---
name: verification-beyond-tests
description: G7 — apply property-based testing, mutation testing, and formal verification as a stage-06d sub-stage. "Tests pass" becomes the floor; this skill raises the ceiling. Use after stage-06 PASS, when the diff contains pure functions / critical business logic / state machines worth verifying beyond examples.
---

# Verification beyond tests — five phases

Unit tests prove the cases the author thought of. The cases nobody thought
of remain unverified. This skill applies systematic verification methods
to make the unverified surface smaller — without pretending to verify
things that aren't verifiable.

## When to use

You're authoring `stage-06d` (verifier role). Stage-06 (qa) already
returned PASS — the floor is in place. The track is `full`, so the
expectation is rigour over speed. Your task: pick the right method per
candidate, apply it, surface findings.

## Phase 1 — Inventory candidates

Scan the diff. For each function/module, classify against the methods:

| Code shape | Method |
|---|---|
| Pure functions over structured data — parsers, validators, codecs, transforms, sort/dedupe, math, normalisation | **Property-based** |
| Critical business logic with example tests — auth, billing, anything with a real test suite | **Mutation** |
| Concurrent state machines, distributed protocols, consistency invariants, security properties | **Formal** |
| Glue, UI, CRUD with thin logic | **Skip with reason** |

Write the inventory as a table in the report.

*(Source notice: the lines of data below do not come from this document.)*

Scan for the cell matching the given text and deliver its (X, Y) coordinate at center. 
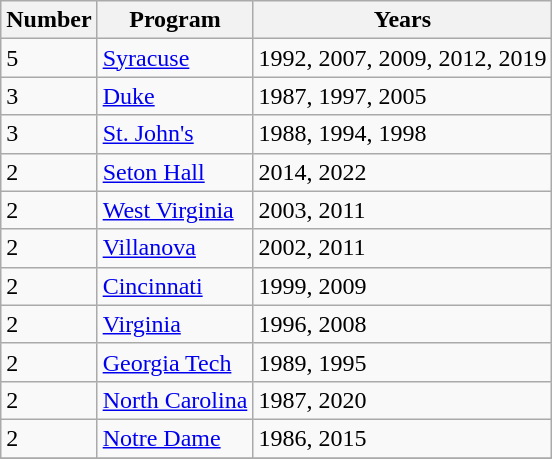
2003, 2011 (402, 210)
St. John's (175, 134)
Villanova (175, 248)
1989, 1995 (402, 362)
Number (49, 20)
1992, 2007, 2009, 2012, 2019 (402, 58)
2002, 2011 (402, 248)
1988, 1994, 1998 (402, 134)
Years (402, 20)
Notre Dame (175, 438)
1986, 2015 (402, 438)
North Carolina (175, 400)
2014, 2022 (402, 172)
Syracuse (175, 58)
Georgia Tech (175, 362)
1996, 2008 (402, 324)
Duke (175, 96)
Virginia (175, 324)
1987, 2020 (402, 400)
Seton Hall (175, 172)
Cincinnati (175, 286)
5 (49, 58)
1987, 1997, 2005 (402, 96)
Program (175, 20)
West Virginia (175, 210)
1999, 2009 (402, 286)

Be honest about glue —
applying mutation to a thin CRUD wrapper produces theatre, not signal.

## Phase 2 — Pick methods

For each method you'll attempt, plan it concretely *before* running:

### Property-based — pick the property shape

| Shape | Form | Example |
|---|---|---|
| Round-trip | `decode(encode(x)) == x` | JSON serialisation, URL encoding, compression |
| Idempotence | `f(f(x)) == f(x)` | normalisation, dedup, canonicalisation |
| Commutativity | `f(x, y) == f(y, x)` | set union, max, merge-when-claimed |
| Associativity | `f(f(x,y),z) == f(x,f(y,z))` | concat, reducers |
| Monotonicity | `x <= y → f(x) <= f(y)` | ordering-preserving transforms |
| Invariant preservation | every transition preserves `inv(state)` | state machines, mutable data structures |
| Reference implementation | `optimised(x) == naive(x)` | algorithmic optimisations |
| Oracle | `parse(generate(model)) == model` | parser ↔ generator pairs |

A scenario without a property in this list usually needs example tests,
not property-based. Pick the shape that maps to the function's claim;
don't invent properties to look thorough.

### Mutation — pick the target + threshold

- Target = the module the implementer just changed, with its example
  tests. Run the mutator against the source; have it run the existing
  test suite.
- Threshold: 80% kill ratio is a defensible starting line for new code;
  95%+ is a strong claim. 100% is suspicious (probably tautological
  tests). Record the threshold you'll demand BEFORE seeing results.

### Formal — pick the property + tool

- TLA+ for distributed-system / consensus / replication properties.
- Alloy for relational structure / configuration validity.
- Lean/Coq for proof obligations on data structures.
- Lightweight (fast-spec, fitch, jsmt) for invariant assertions you can
  re-check in CI.

If the tool isn't installed in the project: mark the method
`attempted_but_blocked` with the install command. Don't fake.

## Phase 3 — Apply

### Property-based example (fast-check)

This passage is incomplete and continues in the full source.